**TEXT TO READ**

= Dupnitsa dialect =

Dialect of Bulgarian

The Dupnitsa dialect is a Bulgarian dialect, member of the Southwestern Bulgarian dialects, which is spoken in the region of Dupnitsa in central western Bulgaria. It is transitional between the Samokov dialect to the east and the Blagoevgrad-Petrich dialect to the south.

==Phonological and morphological characteristics==
- щ/жд (/ʃt///ʒd/) for Proto-Slavic /*tʲ///*dʲ/ (as in Standard Bulgarian) - леща, между (lentils, between). The future tense particle, however, is че: че че'темe vs. Standard Bulgarian ще четем (we will read)
- Vowel a for Old Bulgarian ѫ (yus): маж vs. formal Bulgarian мъж (man). Limited number of u reflexes of yus (as in the Samokov dialect): мука vs. Standard Bulgarian мъка (sorrow)
- Vowel o for Old Bulgarian ъ in suffixes and prefixes and some roots and a in other roots: сос него vs. Standard Bulgarian със него (with him), бочва vs. Standard Bulgarian бъчва (cask) but вашка vs. Standard Bulgarian въшка (louse)
- Vocalic r for Old Bulgarian ръ/рь instead of the combination ръ/ър (/rə///ər/) in Standard Bulgarian - дрво instead of дърво (tree).
- The reflex of Old Bulgarian лъ/ль is:
 Before non-labial consonants - schwa (/ə/) in the southern subdialect and vocalic l in the northern subdialect: съза/слза vs. formal Bulgarian сълза
 Before labial consonants - u: вуна vs. formal Bulgarian вълна (wool)

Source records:
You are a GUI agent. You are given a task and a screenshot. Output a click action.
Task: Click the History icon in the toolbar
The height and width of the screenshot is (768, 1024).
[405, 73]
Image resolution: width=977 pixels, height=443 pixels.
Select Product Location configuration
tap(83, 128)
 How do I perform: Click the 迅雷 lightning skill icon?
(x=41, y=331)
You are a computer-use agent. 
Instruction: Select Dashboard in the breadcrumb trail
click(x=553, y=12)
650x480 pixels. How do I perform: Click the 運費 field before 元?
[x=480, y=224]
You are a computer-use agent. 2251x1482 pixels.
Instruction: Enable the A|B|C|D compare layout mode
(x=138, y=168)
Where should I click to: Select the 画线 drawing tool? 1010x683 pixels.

**SET OF TASKS**
**a.** Copy the stretch of the dialect description from "- The reflex" through "Bulgarian вълна (wool)", renaming "subdialect" as "variety" everywhere it occurs.
**b.** Answer these questions using the dialect description:
(i) Which dialect lies to the east of the Dupnitsa dialect?
(ii) What particle does the Dupnitsa dialect use for the future tense?
(iii) Which vowel does the Dupnitsa dialect have for Old Bulgarian ъ in suffixes and prefixes?
**c.** Translate this sentence from the dialect description into Spanish: "It is transitional between the Samokov dialect to the east and the Blagoevgrad-Petrich dialect to the south."
Draw only on the dialect description when answering.

**TASK RESPONSES**
**a.**
- The reflex of Old Bulgarian лъ/ль is:
 Before non-labial consonants - schwa (/ə/) in the southern variety and vocalic l in the northern variety: съза/слза vs. formal Bulgarian сълза
 Before labial consonants - u: вуна vs. formal Bulgarian вълна (wool)

**b.**
(i) The Samokov dialect
(ii) че
(iii) o

**c.** Es de transición entre el dialecto de Samokov al este y el dialecto de Blagoevgrad-Petrich al sur.